From OpenAI, programming is ~4% of chatGPTs usage. That's 96% being used for other stuff.

I don't see any realistic or grounded forecast that includes a diminishing demand for compute. We're still at the tip of adoption...

You should get on Reddit, people hate AI with a passion there. People I meet in real life hate it also. I think the public actually hates AI more than it should now.
I spent 13 years chronically on reddit before stumbling into a exit hatch of the bubble chamber.

Those people (well really it's teens and college kids) live on reddit, they are so far from an accurate representation of reality its insane.

Worse when you find out there’s a couple dozen of the same moderators running nearly all the top 500 subreddits.
So they own the media...
That makes some sense. Are they paid for this?
"i quit reddit but I'm 100% bullish in llms that just distil reddit posts to me"

oh you

Everyone should learn the concept of a Skinner Box. [1]

Reddit is a Skinner Box. HN is too, though to a much lesser extent [2]. Every Skinner Box has one dominant opinion on every matter, which means, by simply using the product, your beliefs on any matter will shift towards the dominant opinion of the platform.

I was a chronically online Reddit user once. I can spot any chronically online Reddit user in just a few minutes in any social event by their mannerisms and the way they talk. I’ll ask and without fail indeed they are a daily Reddit user. It’s even more obvious in writing where you can spot them in just a few always-grammatically-correct text messages flavored with reddit-funny remarks and snarks and jokes.

Same goes for chronic X users. Their signature behavior is talking about social/political issues unprompted. It’s even easier to spot them.

I think the main reason behind platforms shaping user behavior is this: The most upvoted content will always surface to the top, where it will be seen by most users, meaning, its belief-shaping impact is exponential instead of linear. In the same manner unpopular opinions will be pushed to the bottom, and will have exponentially small impact. Some opinions will even be banned or shadowbanned, which means they are beyond the Overton Window of the specific platform.

This way, the platform both nudges you towards the dominant opinion and limits the range of possible opinions you will be exposed to. Over time, this affects your personality and character.

1: https://en.m.wikipedia.org/wiki/Operant_conditioning_chamber

2: The HN moderators and the algorithm both actively resist the effect and try to increase diversification.

The irony of this is so much of Reddit comments these days are AI generated.
It's a pretty biased sample.

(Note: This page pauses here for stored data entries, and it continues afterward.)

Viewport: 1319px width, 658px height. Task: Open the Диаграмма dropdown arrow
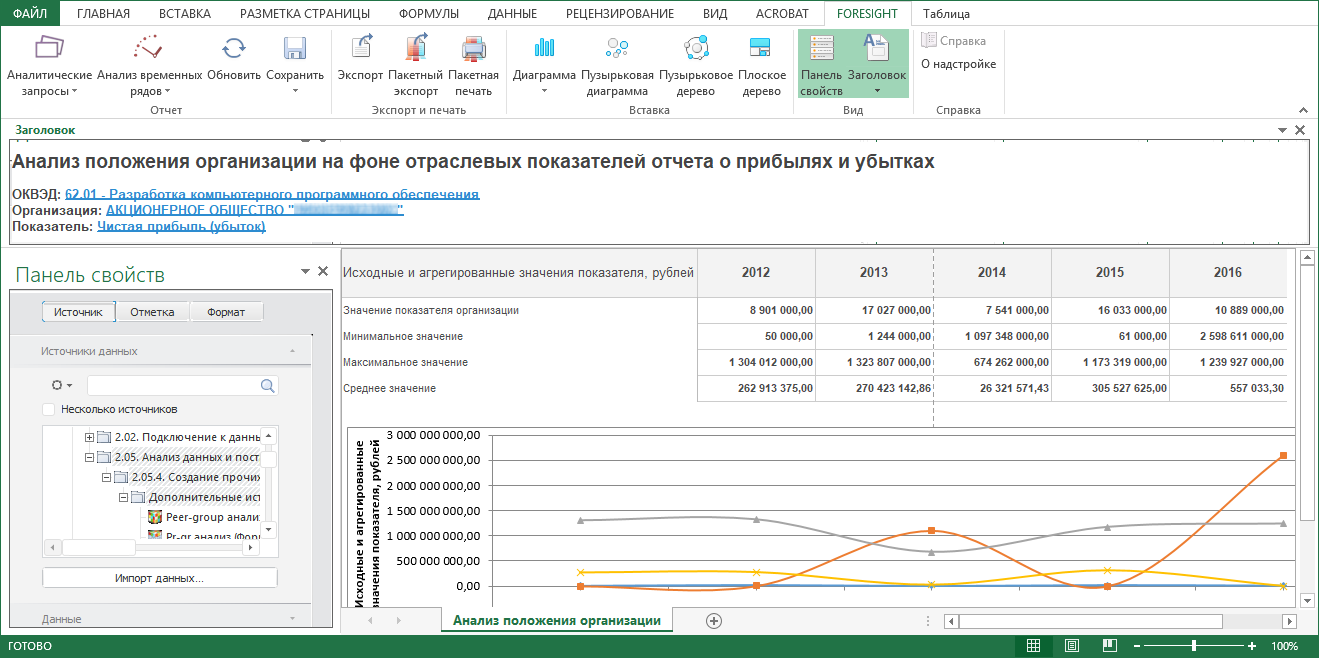(x=544, y=91)
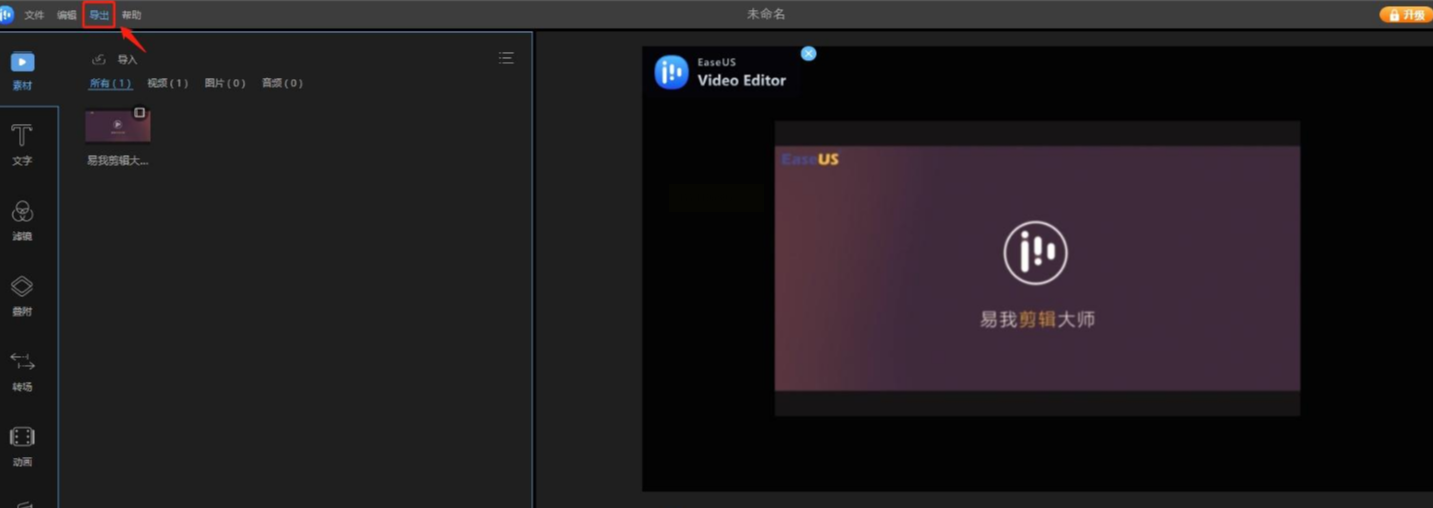Open the 导出 (Export) menu
The image size is (1433, 508).
coord(99,15)
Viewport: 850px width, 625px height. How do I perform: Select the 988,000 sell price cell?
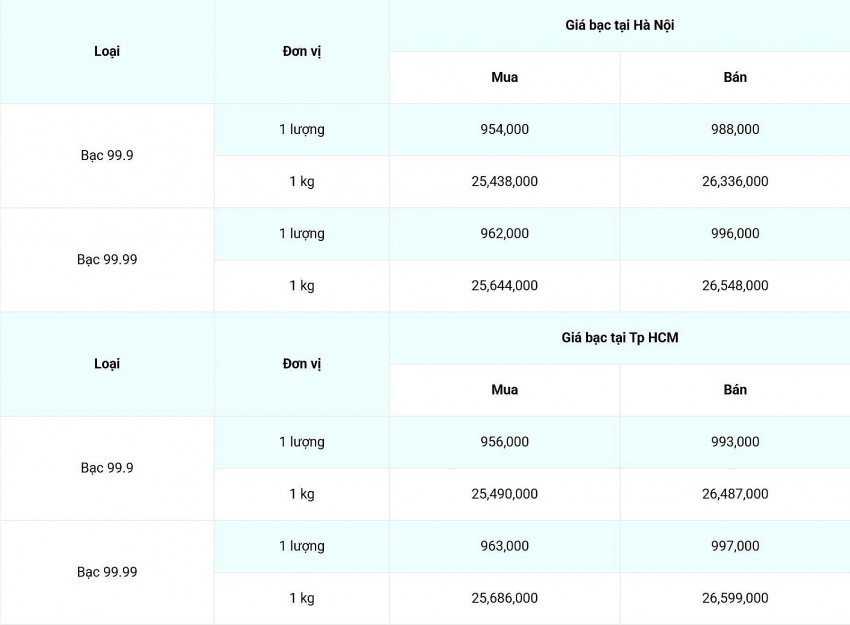[735, 129]
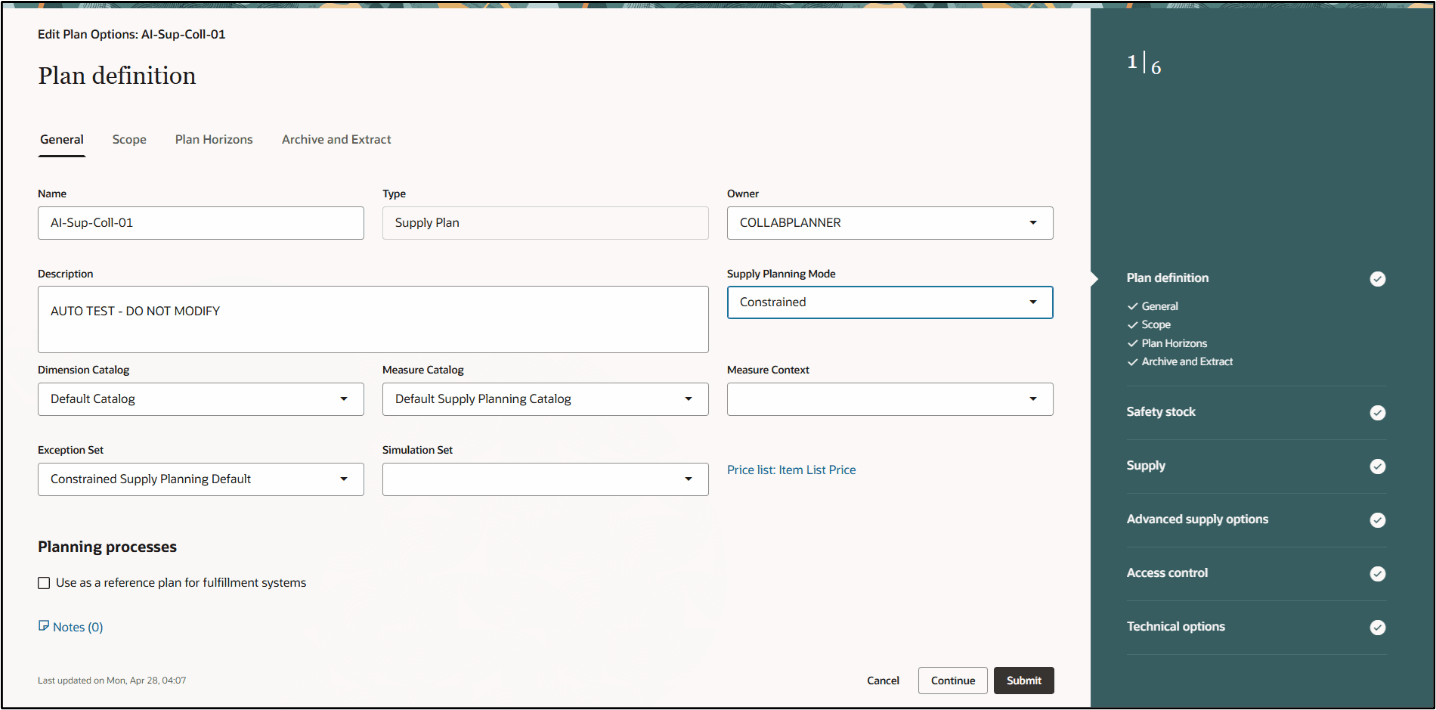Image resolution: width=1436 pixels, height=710 pixels.
Task: Open the Exception Set dropdown
Action: pos(344,479)
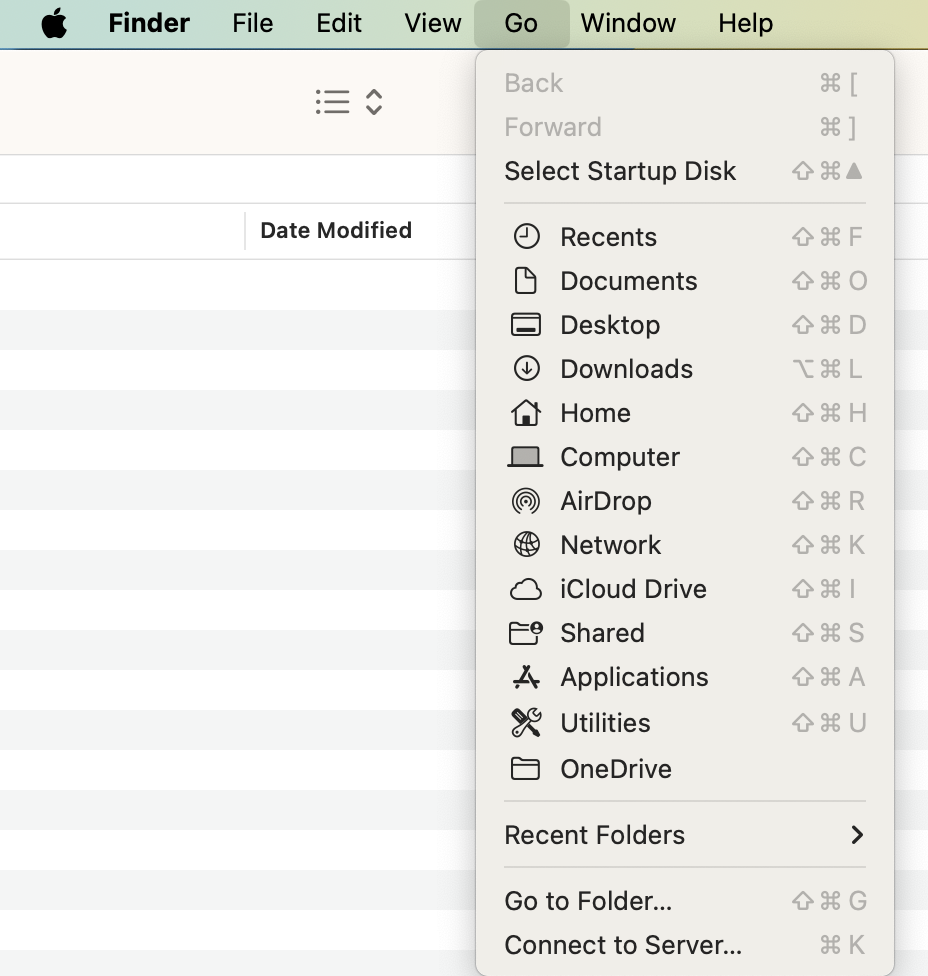Open Recents using the clock icon

525,237
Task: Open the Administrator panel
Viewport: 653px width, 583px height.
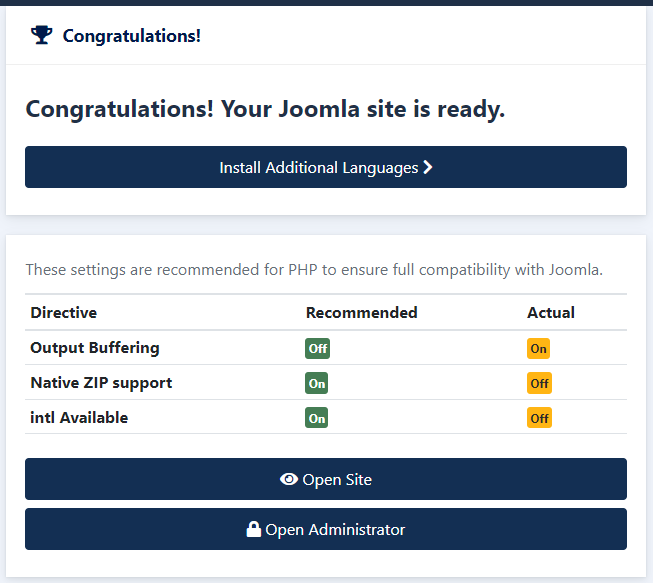Action: [326, 529]
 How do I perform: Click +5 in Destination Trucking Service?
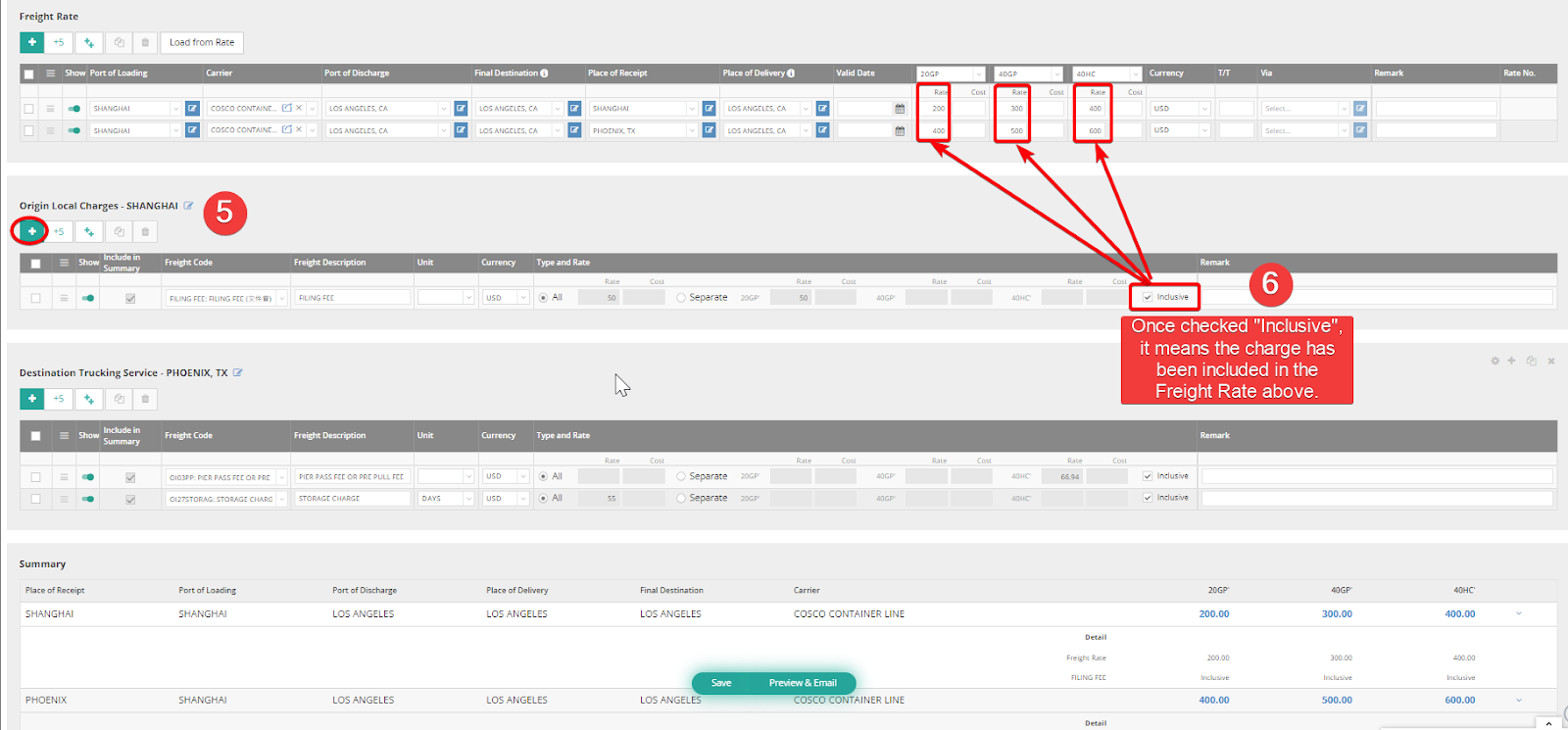59,399
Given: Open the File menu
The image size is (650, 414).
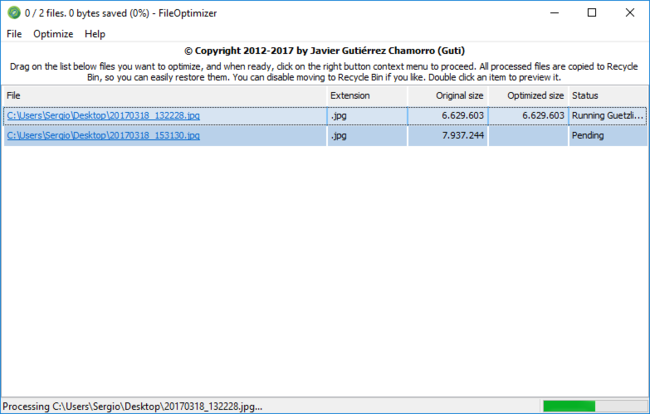Looking at the screenshot, I should click(x=14, y=33).
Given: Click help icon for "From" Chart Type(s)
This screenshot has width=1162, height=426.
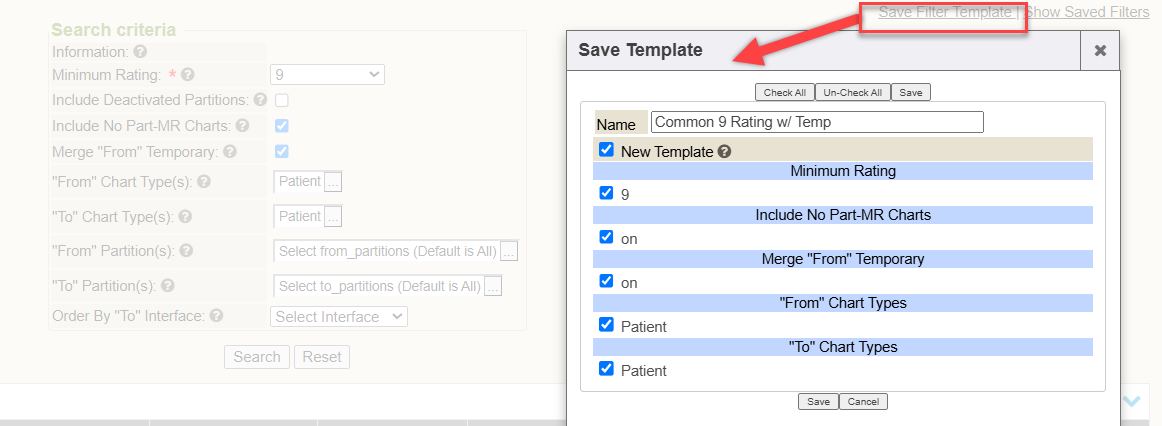Looking at the screenshot, I should point(204,182).
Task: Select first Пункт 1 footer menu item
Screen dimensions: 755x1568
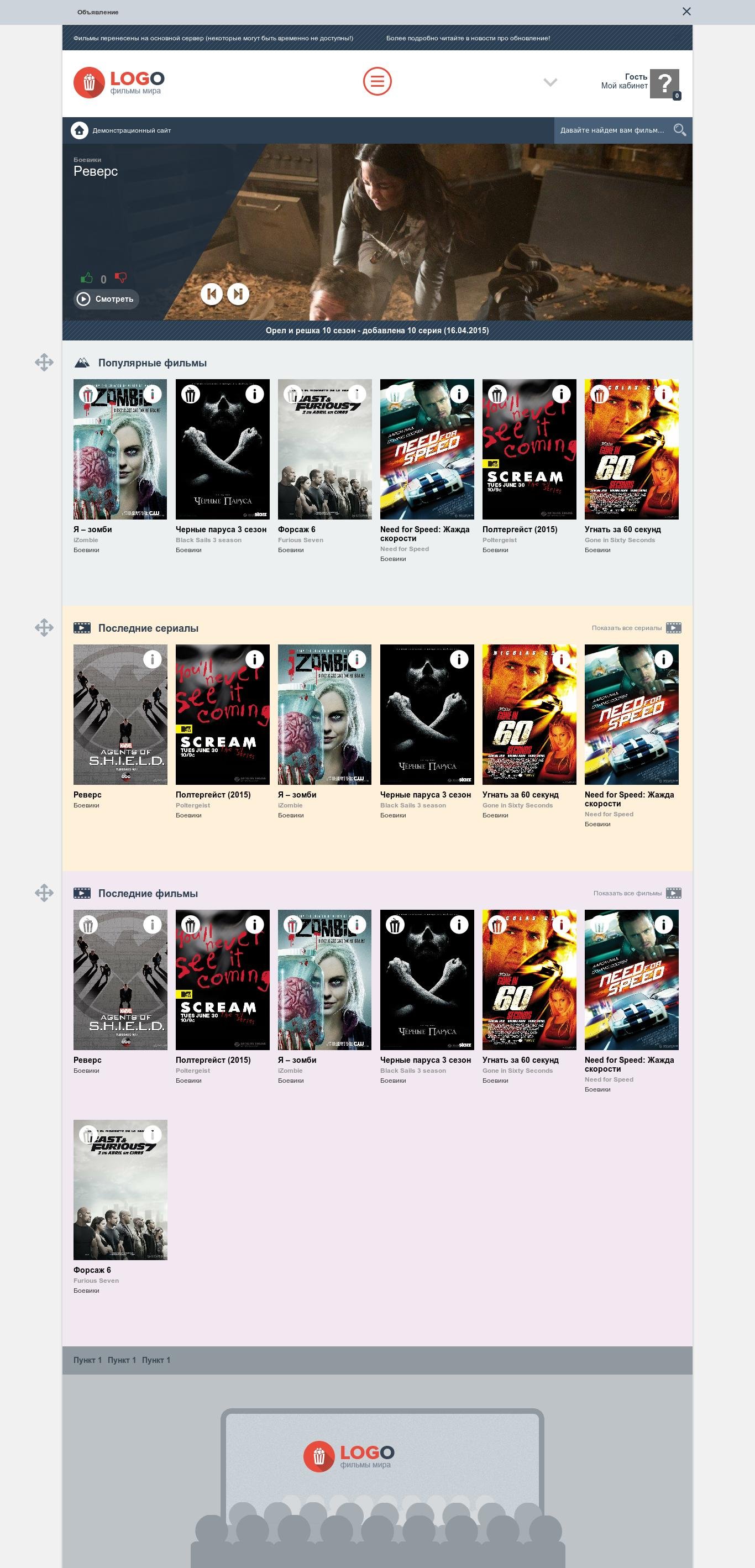Action: (88, 1360)
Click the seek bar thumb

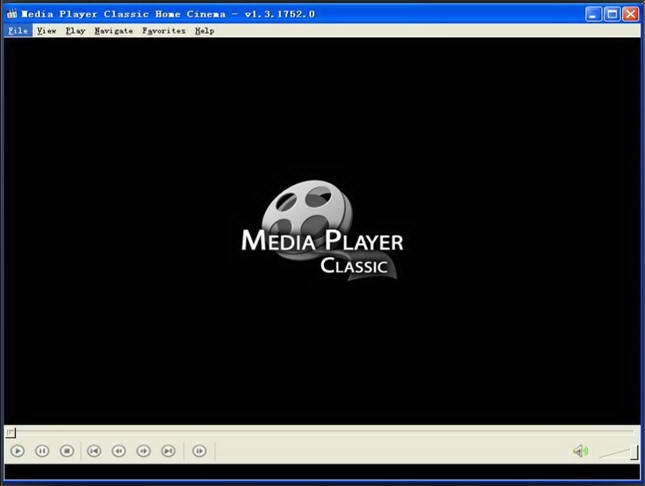coord(10,432)
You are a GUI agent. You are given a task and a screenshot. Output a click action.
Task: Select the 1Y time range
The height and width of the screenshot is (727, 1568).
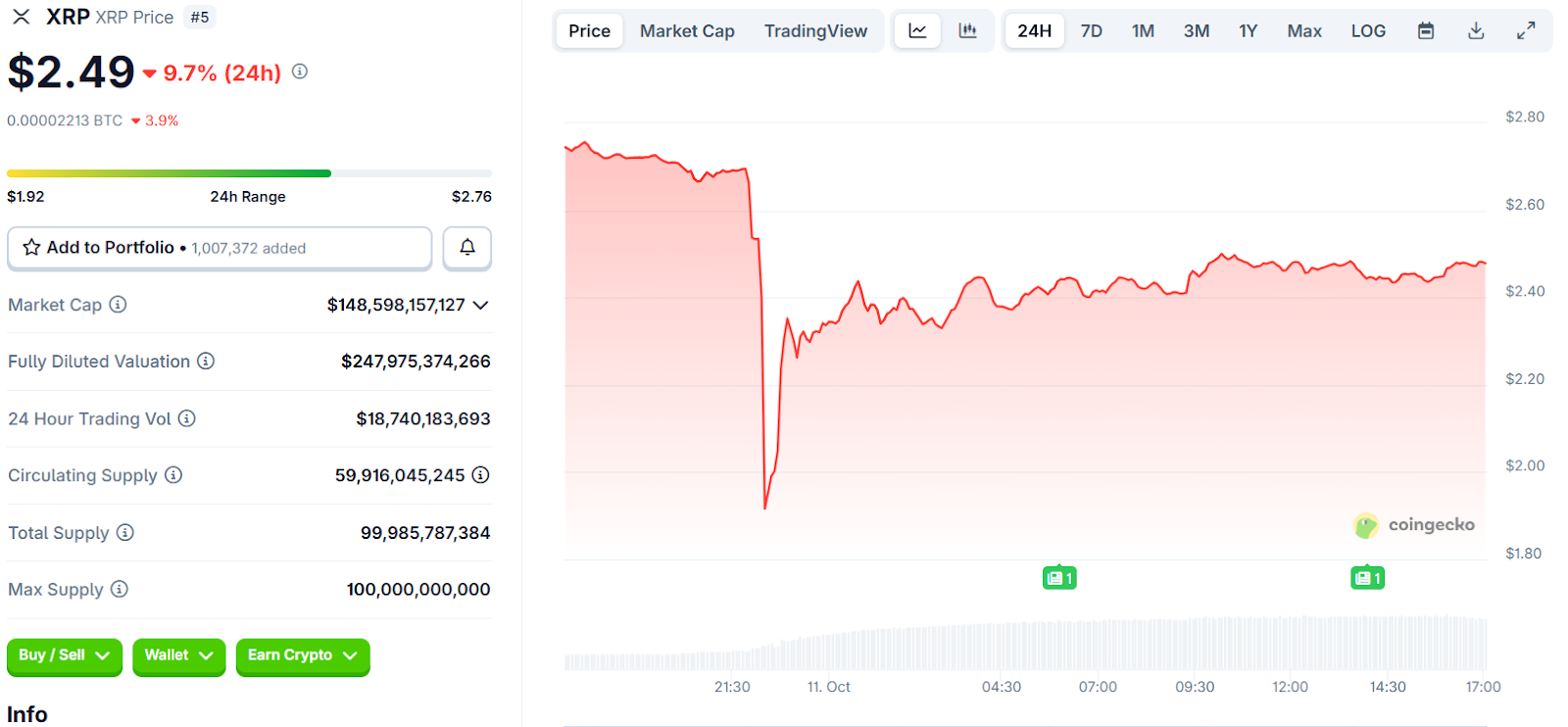pyautogui.click(x=1248, y=31)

Not to mention that people who are neutral and is just using AI won't be bothered to comment. So you only ever see one extreme or another.
I had to quit Reddit after a decade of heavy use because of the doomerism. It's a place you go if you want to kill your spirit. It's just not healthy.
The view I have is that people hate having AI slop spewed at them, but will find value in asking an LLM about things they're interested in / help with things.
> From OpenAI, programming is ~4% of chatGPTs usage. That's 96% being used for other stuff.

I think it's important to remember that a good bunch of this is going to be people using it as an artificial friend, which is not really productive. Really that's destructive, because in that time you could be creating a relationship with an actual person instead of a context soon to be deleted.

But on the other hand, some people are using it as an artificial smart friend, asking it questions that they would be embarrassed to ask to other people, and learning. That could be a very good thing, but it's only as good as the people who own and tune the LLMs are. Sadly, they seem to be a bunch of oligarchs who are half sociopaths and half holy warriors.

As for compute, people using it as an artificial friend are either going to have a low price ceiling, or in an even worse case scenario they are not and it's going to be like gambling addiction.

Productive or destructive, demand is there, so it isn’t late bubble. It’s still early. (Which is scary, I’ll readily admit.)
But demand isn't there (or rather, proven to be there.) Demand is measured in dollars, and right now VC is paying. This is peak bubble - farthest distance from valuation and income.
Microsoft and meta are not VCs and they’re spending money on data centers like there’s no tomorrow, doesn’t seem very low demand.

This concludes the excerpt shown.